WASHINGTON, D.C. – U.S. Senator Bob Menendez (D-N.J.), a senior member of the Senate Finance Committee, questioned Internal Revenue Service (IRS) Commissioner Daniel Werfel about an acceptable timeline for the agency to process amended returns as it currently takes approximately 20 weeks to process both paper and electronic amended returns.
“Over the last year, I have led over 8 letters to the IRS about a range of customer service issues impacting taxpayers. Just as the IRS expects taxpayers to file on time, taxpayers and tax professionals should be able to count on the IRS to answer the phone, respond to questions, and process refunds in a timely manner,” Menendez said. “And thanks to the resources provided by the Inflation Reduction Act, the IRS has hired 5,000 new customer service workers to help meet taxpayers’ needs. It’s now consistently answering the phones, as I understand it, between 80 and 90% of the time, at an average speed of 4 minutes, compared to last year where the average level of phone service was 17% with a speed of answer rate of 27 minutes. So that’s good – but there’s still more work to be done.”

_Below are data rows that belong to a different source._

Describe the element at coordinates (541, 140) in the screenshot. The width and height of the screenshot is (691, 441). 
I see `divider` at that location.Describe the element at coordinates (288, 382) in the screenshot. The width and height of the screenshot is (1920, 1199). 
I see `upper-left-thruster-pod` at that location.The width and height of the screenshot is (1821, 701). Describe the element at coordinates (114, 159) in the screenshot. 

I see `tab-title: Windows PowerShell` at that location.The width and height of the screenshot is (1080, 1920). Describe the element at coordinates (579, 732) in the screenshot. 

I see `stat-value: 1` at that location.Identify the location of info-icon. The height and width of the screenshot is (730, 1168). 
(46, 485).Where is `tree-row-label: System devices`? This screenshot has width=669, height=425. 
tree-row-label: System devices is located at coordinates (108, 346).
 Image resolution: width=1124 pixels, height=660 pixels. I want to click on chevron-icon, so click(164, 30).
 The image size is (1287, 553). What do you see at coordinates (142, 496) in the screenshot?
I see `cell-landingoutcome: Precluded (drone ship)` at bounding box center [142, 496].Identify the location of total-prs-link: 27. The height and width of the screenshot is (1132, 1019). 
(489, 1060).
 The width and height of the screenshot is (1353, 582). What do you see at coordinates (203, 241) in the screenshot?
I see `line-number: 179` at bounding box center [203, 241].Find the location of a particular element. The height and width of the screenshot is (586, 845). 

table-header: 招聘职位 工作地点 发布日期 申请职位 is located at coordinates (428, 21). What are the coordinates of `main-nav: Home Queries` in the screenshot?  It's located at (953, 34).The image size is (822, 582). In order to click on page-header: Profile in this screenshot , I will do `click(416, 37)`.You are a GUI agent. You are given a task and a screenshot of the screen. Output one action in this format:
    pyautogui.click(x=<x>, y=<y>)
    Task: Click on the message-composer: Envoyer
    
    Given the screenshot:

Sen. Menendez has long called for better customer service practices at the IRS, and in response the IRS has implemented several customer service changes which have significantly improved taxpayers’ experiences. However, the Senator highlighted the need for improvement in the servicing of amended returns, where the IRS is averaging 20 weeks to process these filings.
The Senator also questioned the Commissioner about disproportionate audit rates of Black Americans following a joint report from Stanford University and the Department of Treasury which found that Black taxpayers are at least three times as likely to be audited by the IRS.
“The IRS doesn’t collect data on race or ethnicity, and the report suggests that the disparity is attributed to discrimination in the IRS’s computer algorithms that select returns for audit,” Menendez said. “The report also found that the IRS disproportionately audits people who claim the Earned Income Tax Credit.”
Sen. Menendez inquired about when to expect the IRS’s use of Login.gov for verification services to begin after some news reports indicated that Login.gov would be used this tax filing season. Sens. Menendez, Booker, Padilla, and Cortez Masto wrote a letter on February 15, 2022 addressing concerns about any continued involvement between the IRS and ID.me, an online identity network that taxpayers can use to access government services. The senators were concerned by the disproportionate harm such facial recognition technology can have on minority and low-income communities.
Sen. Menendez has been a leading voice in ensuring the IRS addresses persistent customer service issues and the extensive processing backlogs plaguing the agency.
Last August, the Senator led more than 90 Senate and House colleagues urging then-IRS Commissioner Charles Rettig to eliminate the ongoing, unprecedented processing delays, extend the suspension of automated notices and collections, and continue making maximum use of overtime and surge teams. Last summer, the Senator led a group of colleagues in calling on the agency to extend the filing deadlines for filers with individual taxpayer identification numbers (ITIN) impacted by colossal processing delays at the agency and were, as a result, unable to file for the Enhanced Child Tax Credit (CTC).
The Senator also led another bicameral effort with 45 colleagues last February that ultimately resulted in the IRS announcing the formation of a second surge team to help address the massive backlogs and continue to improve customer service. In late January 2022, Sens. Menendez led more than 200 colleagues in a bipartisan and bicameral letter calling on the IRS to provide penalty relief for taxpayers – spurring the agency to temporarily halt a number of the penalty notifications while the agency worked to address its persistent processing and customer service issues.